Item-finding records
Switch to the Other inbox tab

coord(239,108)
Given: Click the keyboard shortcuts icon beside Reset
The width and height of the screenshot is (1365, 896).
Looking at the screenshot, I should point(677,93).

• _WRITTEN PROBLEM_: Format each line of the listing above as a Markdown table with two columns, Row and Line. Number the rows and leave out blank lines.

• _SOLUTION FOR THIS PROBLEM_:
| Row | Line |
|---|---|
| 1 | Switch to the Other inbox tab |
| 2 | coord(239,108) |
| 3 | Given: Click the keyboard shortcuts icon beside Reset |
| 4 | The width and height of the screenshot is (1365, 896). |
| 5 | Looking at the screenshot, I should point(677,93). |